◆ Given task ◆
Write out every entry below word for word, leaving out the pictures.

◆ Data provided ◆
◆ ◆ ◆
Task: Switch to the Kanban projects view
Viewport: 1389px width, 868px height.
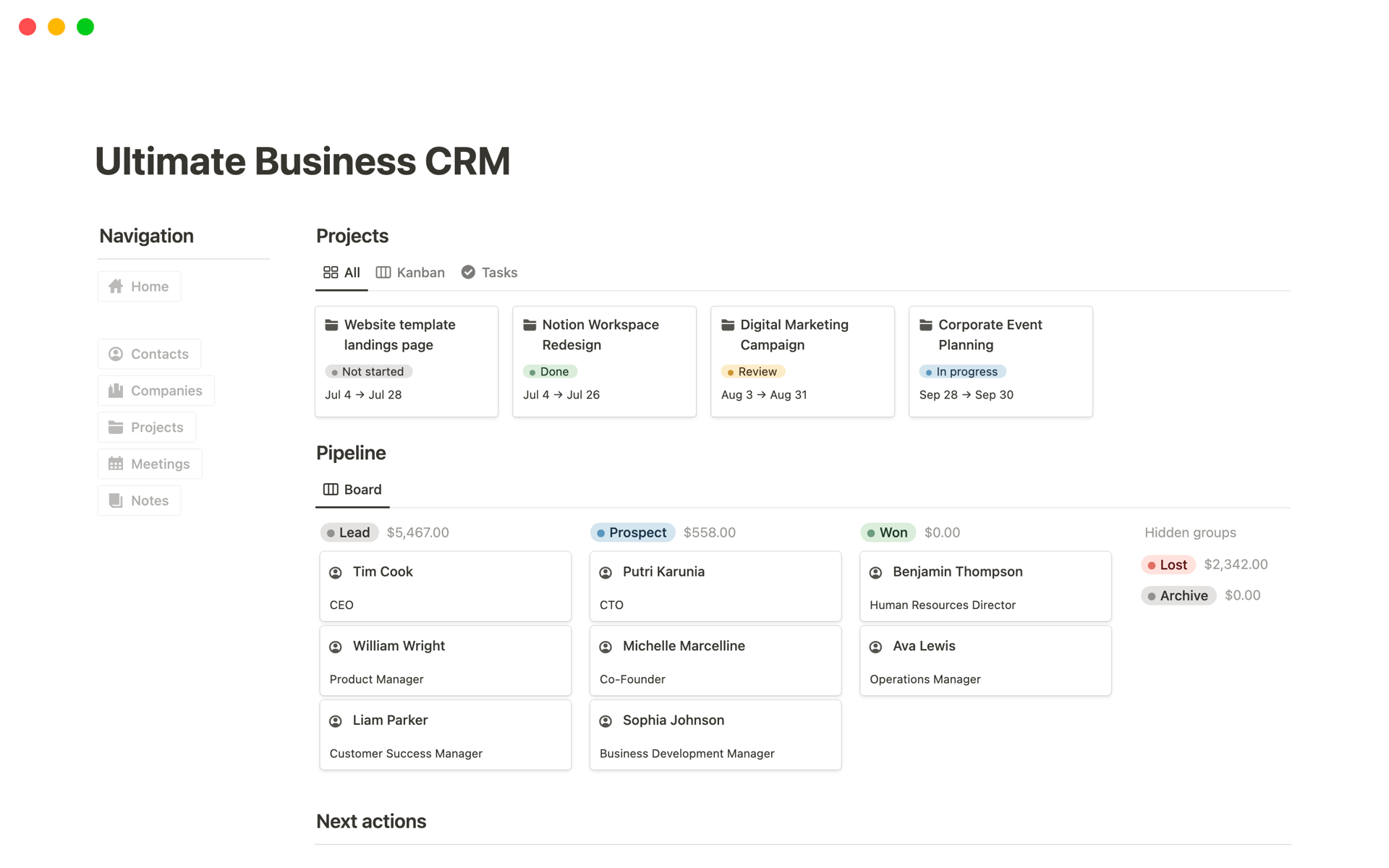Action: 410,273
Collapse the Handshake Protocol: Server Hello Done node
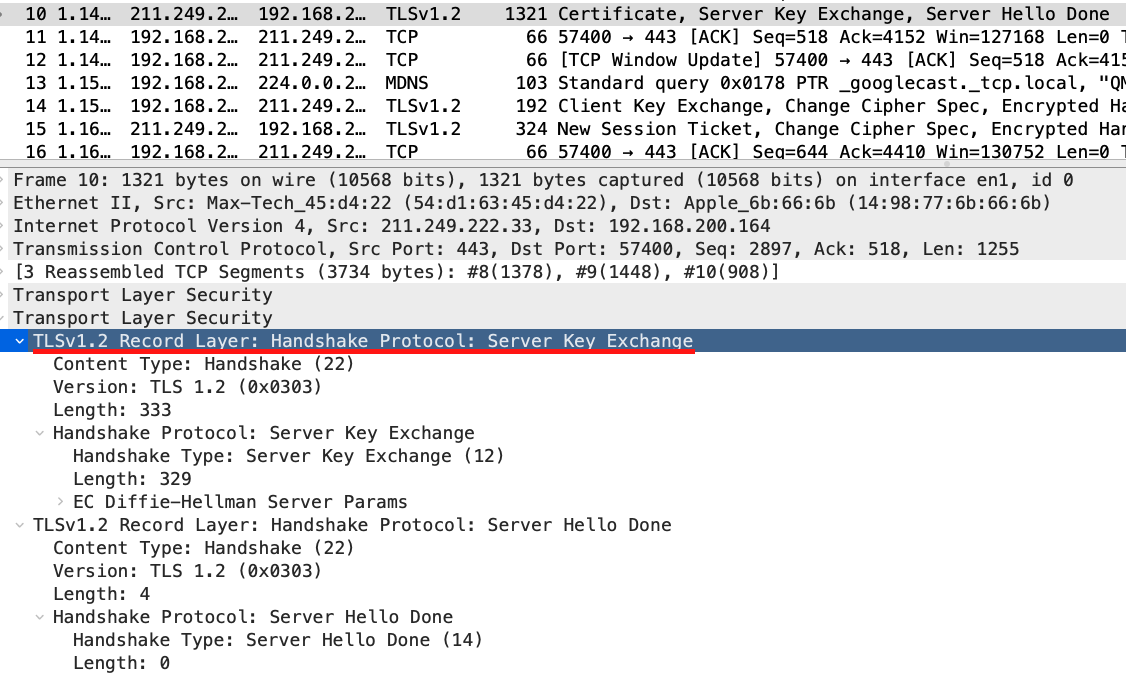This screenshot has width=1126, height=686. point(40,616)
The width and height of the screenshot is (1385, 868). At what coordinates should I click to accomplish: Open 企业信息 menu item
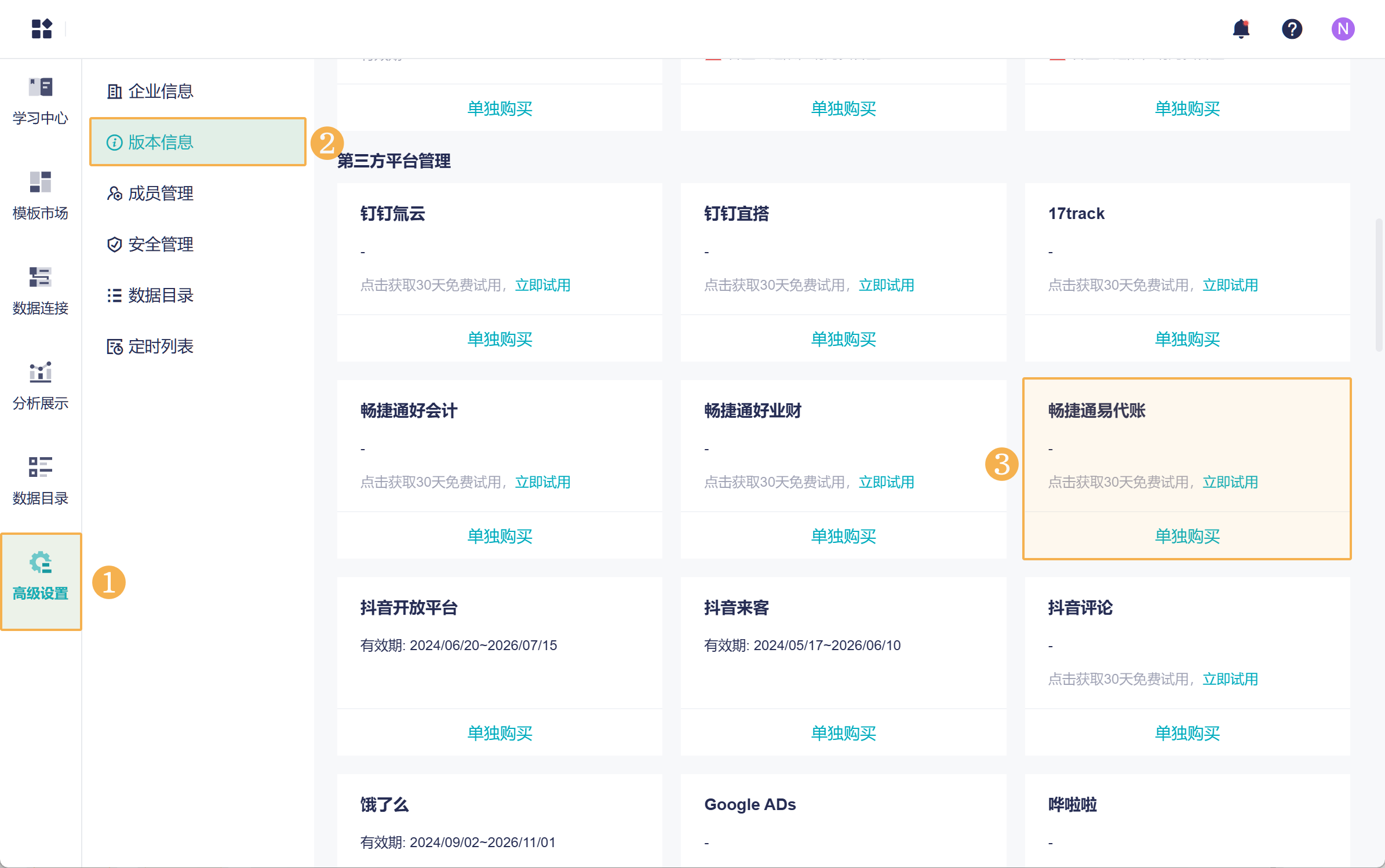coord(160,92)
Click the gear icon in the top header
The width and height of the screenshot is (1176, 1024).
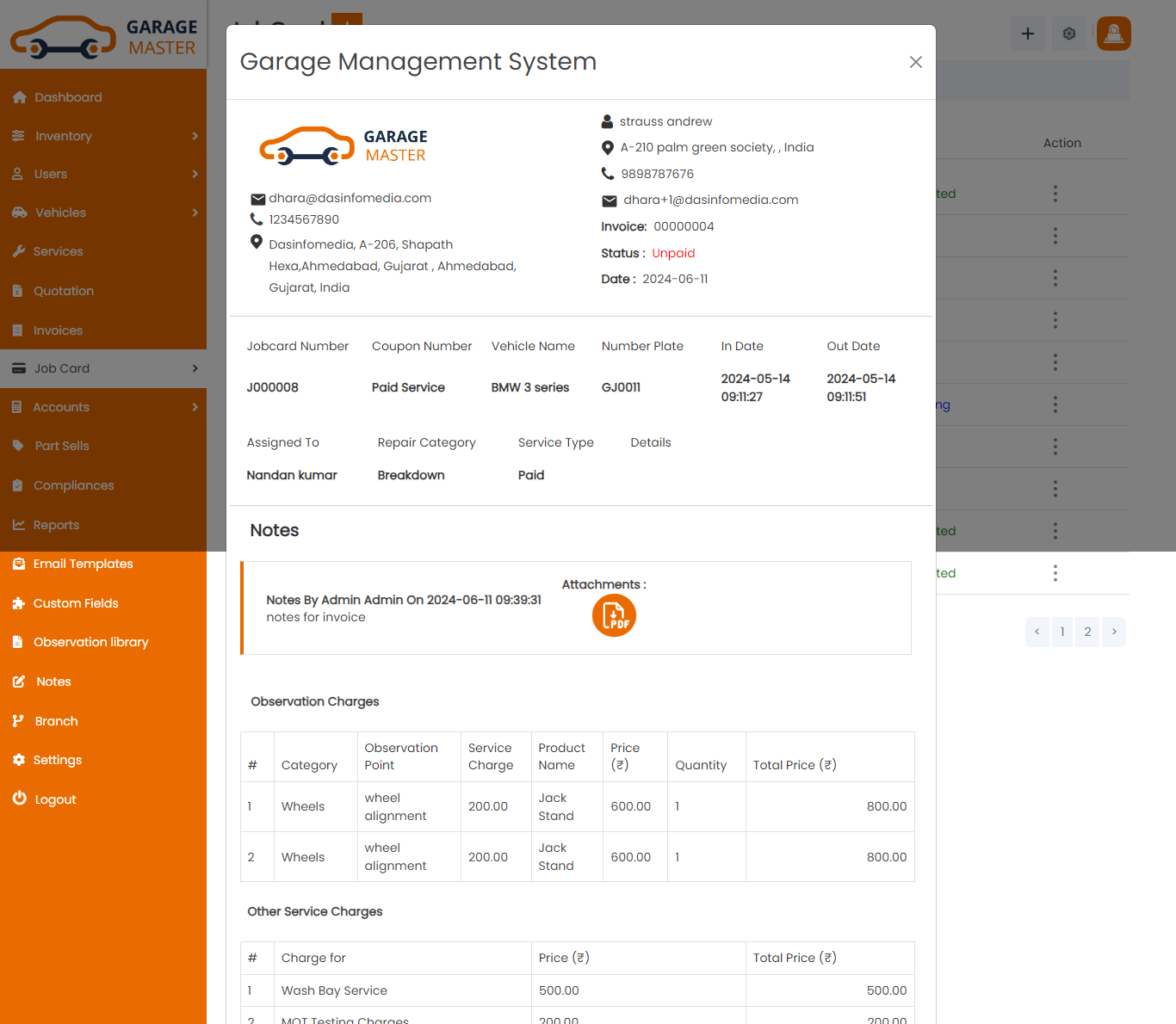pos(1068,33)
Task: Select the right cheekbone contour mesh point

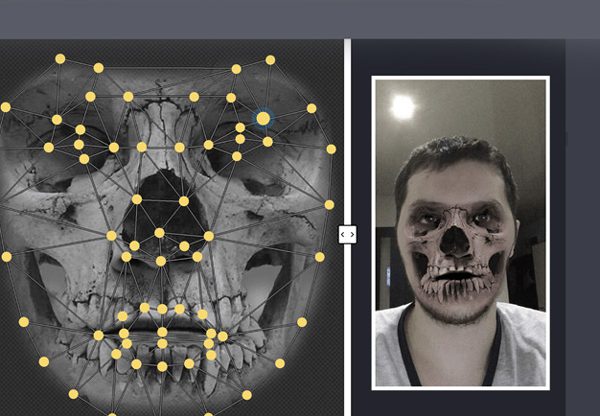Action: coord(329,205)
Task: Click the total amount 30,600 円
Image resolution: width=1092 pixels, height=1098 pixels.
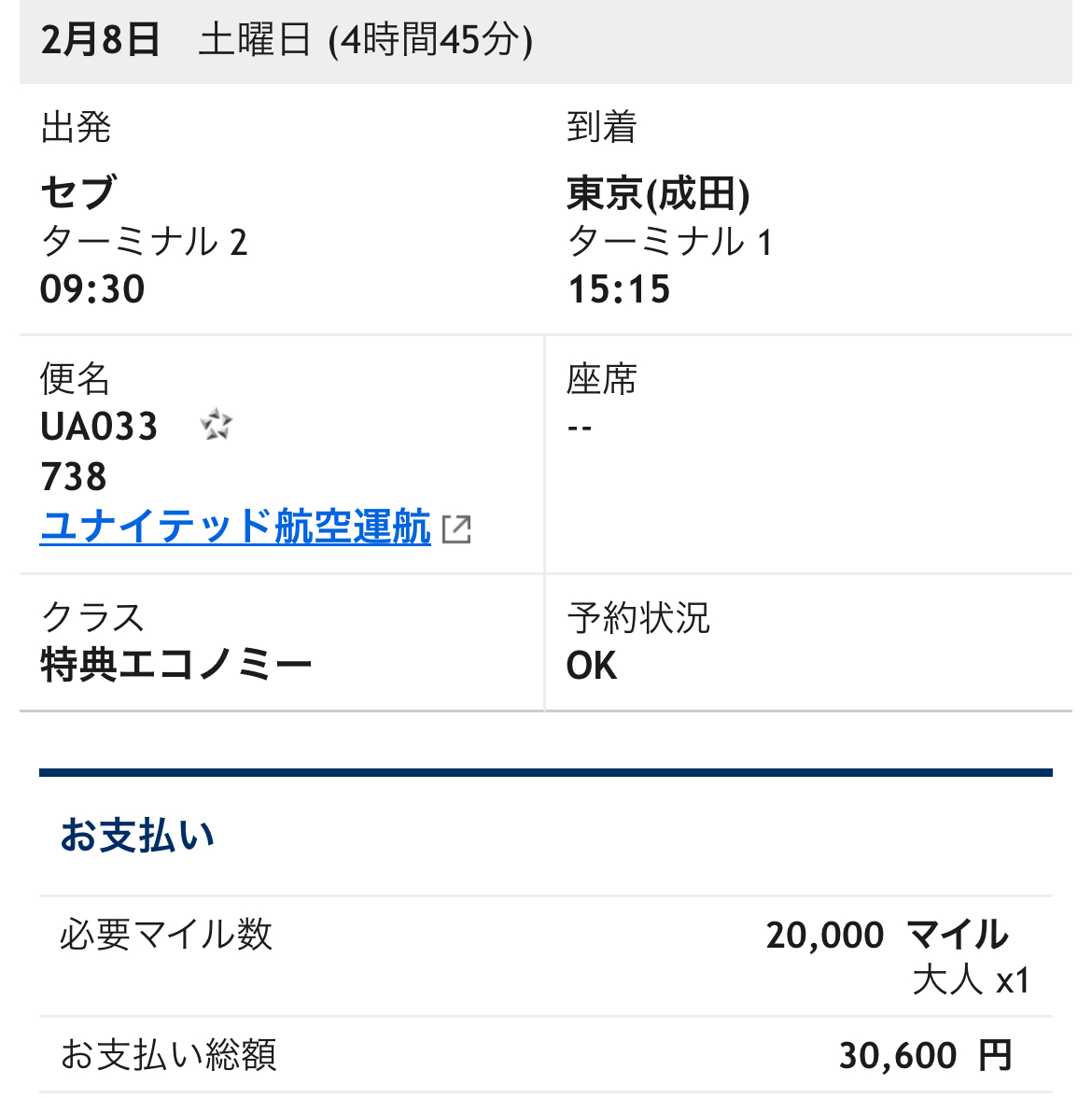Action: (926, 1055)
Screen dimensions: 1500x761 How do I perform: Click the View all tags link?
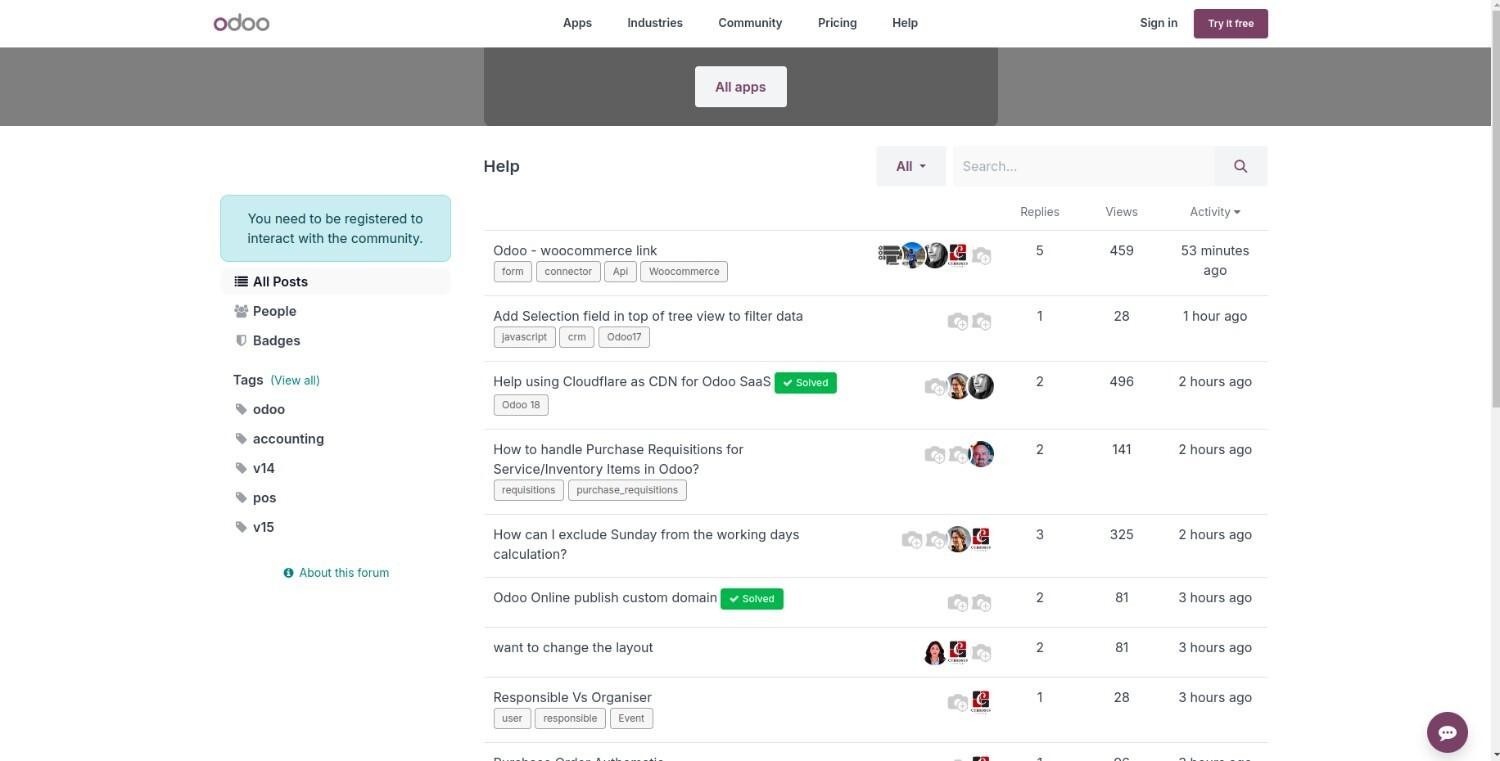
◆ ◆ ◆
◆ Full answer ◆
Task: Switch to the Kanban projects view
Viewport: 1389px width, 868px height.
Action: 410,273
Collapse the Handshake Protocol: Server Hello Done node
This screenshot has width=1126, height=686. point(40,616)
The width and height of the screenshot is (1385, 868). At what coordinates should I click to accomplish: Open 企业信息 menu item
coord(160,92)
Click the gear icon in the top header
The width and height of the screenshot is (1176, 1024).
pos(1068,33)
Task: Select the right cheekbone contour mesh point

Action: coord(329,205)
Task: Click the total amount 30,600 円
Image resolution: width=1092 pixels, height=1098 pixels.
Action: (926, 1055)
Screen dimensions: 1500x761 How do I perform: Click the View all tags link?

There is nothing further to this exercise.